JOBS |
a. Reproduce the stretch of the SQL grouping question from "WHERE nr_within = 1" through "the next section?".
b. In the SQL grouping question, what are the column headings of the grouped list the poster wants to obtain?
c. According to the SQL grouping question, what is missing from the result of the query that uses ROW_NUMBER twice?

-- Begin DOCUMENT PASSAGE --

I have a table like this:
id | section |
---|---|
1 | 6 |
2 | 6 |
3 | 7 |
4 | 7 |
5 | 6 |
and would like to obtain a grouped list that says
section | section_nr | first_id |
---|---|---|
6 | 1 | 1 |
7 | 2 | 3 |
6 | 3 | 5 |
Using ROW_NUMBER twice I am able to obtain something close:
SELECT section, ROW_NUMBER() OVER (ORDER BY id) AS section_nr, id as first_id
FROM (
SELECT id, section, ROW_NUMBER() OVER (PARTITION BY section ORDER BY id) AS nr_within
FROM X
)
WHERE nr_within = 1
section | section_nr | first_id |
---|---|---|
6 | 1 | 1 |
7 | 2 | 3 |
... but of course the second section 6 is missing, since PARTITION BY groups all section=6 together. Is it somehow possible to only group until the next section?
More generally (regarding GROUP BY instead of PARTITION BY), is there a simple solution to group (1,1,2,2,1) to (1,2,1) instead of (1,2)?

-- End DOCUMENT PASSAGE --
-- Begin SUPPLIED INFORMATION --

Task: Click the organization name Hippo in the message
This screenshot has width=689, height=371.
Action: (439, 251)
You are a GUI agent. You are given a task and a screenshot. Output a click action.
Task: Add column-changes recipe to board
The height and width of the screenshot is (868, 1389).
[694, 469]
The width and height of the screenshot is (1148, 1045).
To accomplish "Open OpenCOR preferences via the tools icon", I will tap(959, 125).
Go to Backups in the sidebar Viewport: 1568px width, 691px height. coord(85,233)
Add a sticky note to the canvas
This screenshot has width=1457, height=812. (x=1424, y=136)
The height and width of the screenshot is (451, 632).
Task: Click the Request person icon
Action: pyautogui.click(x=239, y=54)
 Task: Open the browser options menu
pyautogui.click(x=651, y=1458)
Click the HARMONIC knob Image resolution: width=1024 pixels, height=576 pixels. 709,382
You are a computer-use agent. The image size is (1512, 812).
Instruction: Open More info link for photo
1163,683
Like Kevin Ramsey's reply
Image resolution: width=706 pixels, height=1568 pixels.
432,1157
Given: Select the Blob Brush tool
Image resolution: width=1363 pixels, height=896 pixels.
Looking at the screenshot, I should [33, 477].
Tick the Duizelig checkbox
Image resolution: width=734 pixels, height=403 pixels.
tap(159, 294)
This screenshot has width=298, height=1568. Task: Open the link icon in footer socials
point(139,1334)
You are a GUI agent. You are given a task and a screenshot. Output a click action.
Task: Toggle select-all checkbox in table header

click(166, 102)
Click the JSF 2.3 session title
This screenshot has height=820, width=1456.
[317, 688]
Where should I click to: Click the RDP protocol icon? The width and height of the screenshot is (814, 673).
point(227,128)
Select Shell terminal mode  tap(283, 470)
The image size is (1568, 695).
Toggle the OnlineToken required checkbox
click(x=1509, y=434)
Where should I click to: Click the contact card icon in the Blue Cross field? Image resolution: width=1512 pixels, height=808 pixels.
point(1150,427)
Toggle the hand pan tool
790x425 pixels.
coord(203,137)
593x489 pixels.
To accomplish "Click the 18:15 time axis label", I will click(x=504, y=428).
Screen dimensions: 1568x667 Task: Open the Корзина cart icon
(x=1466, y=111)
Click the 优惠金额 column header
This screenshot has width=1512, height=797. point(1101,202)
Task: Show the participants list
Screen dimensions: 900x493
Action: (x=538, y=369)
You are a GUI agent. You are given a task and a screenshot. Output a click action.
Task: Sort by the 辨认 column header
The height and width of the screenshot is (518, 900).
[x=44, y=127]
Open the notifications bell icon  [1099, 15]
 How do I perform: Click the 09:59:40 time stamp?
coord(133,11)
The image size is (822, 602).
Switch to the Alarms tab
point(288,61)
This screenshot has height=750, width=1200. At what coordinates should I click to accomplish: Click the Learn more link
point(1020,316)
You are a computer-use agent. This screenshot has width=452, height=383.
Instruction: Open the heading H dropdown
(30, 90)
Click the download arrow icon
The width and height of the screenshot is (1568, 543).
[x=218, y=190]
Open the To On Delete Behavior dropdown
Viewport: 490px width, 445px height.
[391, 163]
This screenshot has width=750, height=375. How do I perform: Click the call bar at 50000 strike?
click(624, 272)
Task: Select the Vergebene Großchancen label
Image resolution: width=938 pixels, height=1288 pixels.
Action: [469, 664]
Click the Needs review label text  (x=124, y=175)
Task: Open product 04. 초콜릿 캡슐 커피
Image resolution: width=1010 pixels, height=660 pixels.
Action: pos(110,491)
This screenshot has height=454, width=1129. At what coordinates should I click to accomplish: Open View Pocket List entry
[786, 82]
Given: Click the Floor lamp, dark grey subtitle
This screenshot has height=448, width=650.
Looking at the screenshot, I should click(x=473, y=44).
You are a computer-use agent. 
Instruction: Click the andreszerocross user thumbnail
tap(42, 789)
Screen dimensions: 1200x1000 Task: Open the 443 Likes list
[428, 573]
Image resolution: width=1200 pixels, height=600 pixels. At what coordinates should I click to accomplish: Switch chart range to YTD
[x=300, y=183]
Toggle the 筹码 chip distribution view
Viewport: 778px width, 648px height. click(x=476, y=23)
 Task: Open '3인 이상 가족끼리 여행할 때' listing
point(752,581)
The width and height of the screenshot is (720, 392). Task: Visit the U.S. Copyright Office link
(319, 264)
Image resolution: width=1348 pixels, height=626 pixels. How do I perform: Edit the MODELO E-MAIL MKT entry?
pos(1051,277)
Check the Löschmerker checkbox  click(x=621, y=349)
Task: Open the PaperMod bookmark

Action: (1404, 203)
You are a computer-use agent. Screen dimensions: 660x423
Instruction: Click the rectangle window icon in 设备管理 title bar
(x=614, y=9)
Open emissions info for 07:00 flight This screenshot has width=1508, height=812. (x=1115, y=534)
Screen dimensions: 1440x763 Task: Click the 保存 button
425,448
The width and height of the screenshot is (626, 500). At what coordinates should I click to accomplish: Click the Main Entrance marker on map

-- End SUPPLIED INFORMATION --

CORRECT ANSWERS |
a.
WHERE nr_within = 1
section | section_nr | first_id |
---|---|---|
6 | 1 | 1 |
7 | 2 | 3 |
... but of course the second section 6 is missing, since PARTITION BY groups all section=6 together. Is it somehow possible to only group until the next section?

b. section, section_nr, first_id

c. The second section 6 is missing.